Ora, eu sou a última pessoa que pode escrever sobre as
personagens maléficas dos filmes de terror. Não sou conhecedora. Norman Bates,
claro. Chuckie e Freddie Krueger. Todos
estes nomes fazem parte da cultura popular, são óbvios. Consigo ainda nomear
Samara mas páro aí. Curiosamente em It follows o terror não tem nome, não tem
face. É como se fosse um vírus, tem existência material mas não se vê no primeiro contacto. Não será
isso mais aterrorizante? Tal como Contagion, de Steven Soderbergh, não? Em It
Follows a maldição transmite-se por via
sexual. É difícil não pensar na SIDA e nos tempos em que ser infectado era visto por muitos como um
castigo para quem vivia na promiscuidade. Em It follows a pessoa “infectada” passa ao
par a sua doença e esta para se livrar dela terá de passar a maldição a outrém
também por via sexual. Enquanto não o fizer ela será perseguida por uma
entidade que pode assumir qualquer rosto, amigo, inimigo, conhecido ou não, e essa
entidade não descansará enquanto não a matar. Essa entidade, por mais zombie
que pareça, no seu passo lento e aparência, nunca desiste. Mas há mais: se a
pessoa a quem o infectado passou a doença for apanhada, a maldição regressa ao
hospedeiro inicial. A partir desta simples ideia se constrói todo o filme.

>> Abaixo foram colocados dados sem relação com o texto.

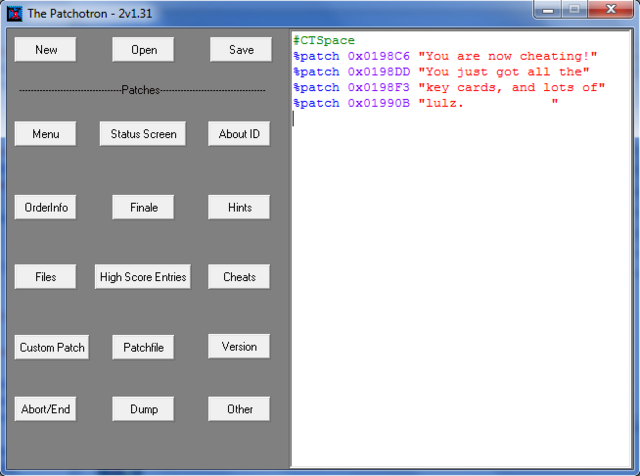Open the Hints patch options
Screen dimensions: 640x476
tap(240, 208)
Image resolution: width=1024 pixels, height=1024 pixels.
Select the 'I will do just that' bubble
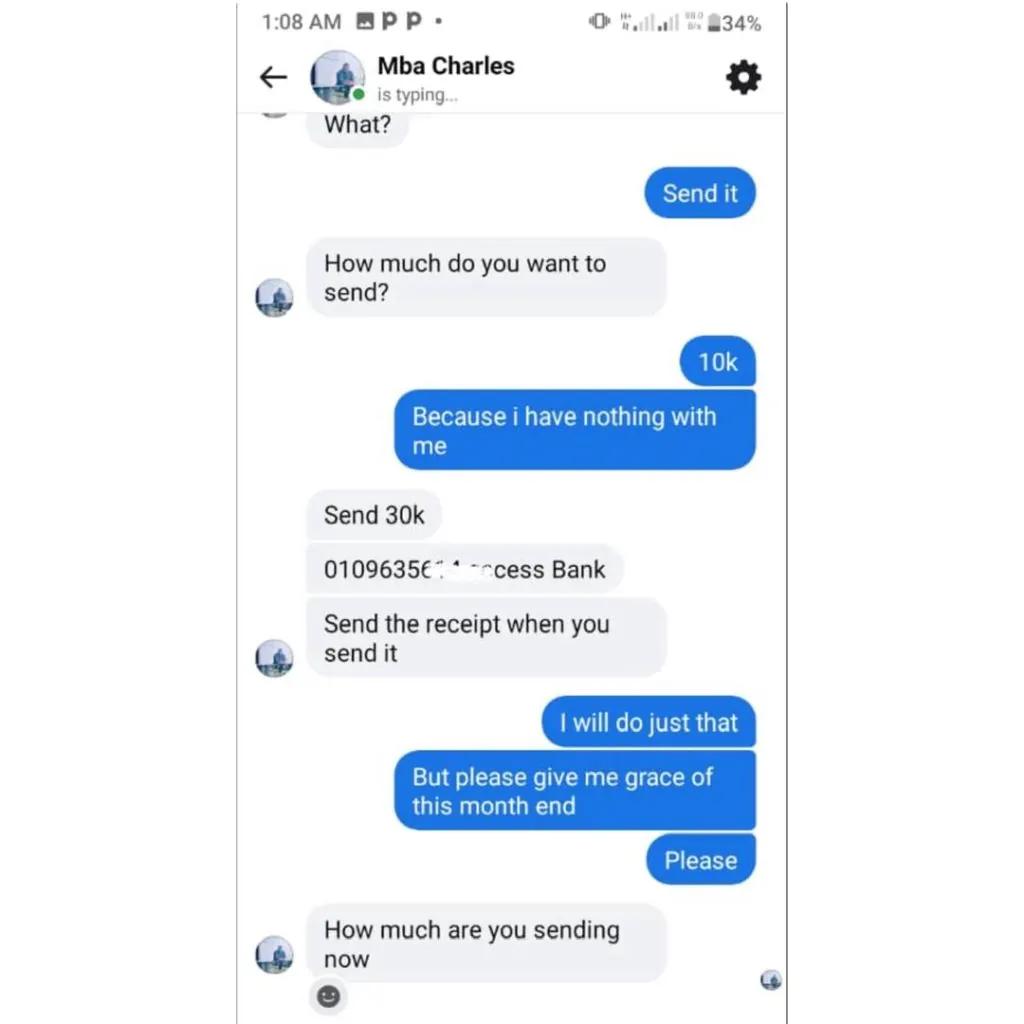point(648,722)
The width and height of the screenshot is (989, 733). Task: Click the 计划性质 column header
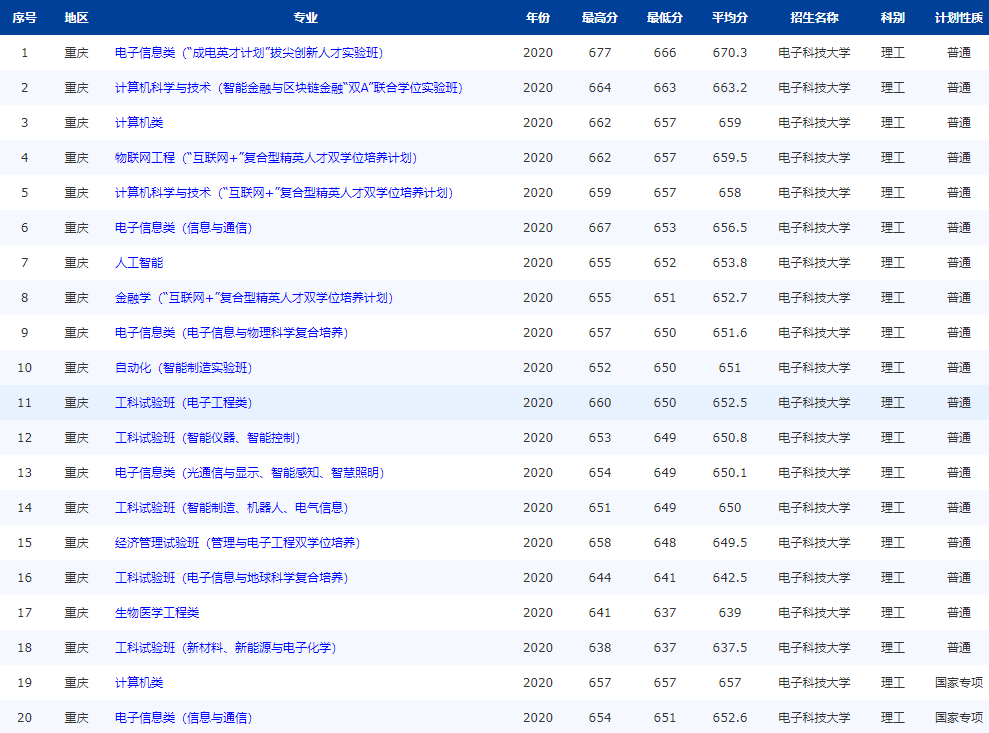[957, 16]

Com It follows, não damos saltos na cadeira, bem pelo
contrário, ficamos colados a ela. A atmosfera do filme faz-nos enterrar nos estofos
e oprime-nos, subjugando-nos à incerteza do que estamos a ver. Os movimentos de câmara envolvem-nos nela, a banda sonora colabora de forma
magnífica neste propósito. O terror corporiza-se naquelas criaturas que mais
não fazem do que caminhar lenta e resolutamente na direção de quem querem
matar. Não se sabe quando nem de que forma. Não passa disto mas é supreendentemente bom. É como se Jay, a
protagonista, tivesse sido marcada para morrer por um assassino que permanecesse escondido à espera do melhor momento para lhe tirar a vida. É nesta intermitência que a história evolui, como se de um
pesadelo ou de uma alucinação se tratasse. Os interiores e exteriores ajudam na
construção de um certo alheamento espacial e temporal, uma irrealidade reforçada
pela quase ausência de adultos.
Os jovens são todos excelentes actores, bem escolhidos, em
especial a protagonista que espero consiga dar o salto para desafios maiores. Será
vulgar encontrar poemas – The love song, of J. Alfred Prufrock de T.S. Elliot , sim tive de
procurar no Google – e textos de Dostoevsky em filmes de terror? Não sei. Mas
há neste uso do escritor russo uma pista encontrar um sentido para todo o exercício desenvolvido no filme:
o maior sofrimento não é morrer, é saber que se vai morrer. Uma história bem
contada é sempre uma boa história, ainda que seja uma história de medo. Eis a
conclusão. Posto isto, acho que vou
procurar mais alguns títulos do género. Aceitam-se sugestões.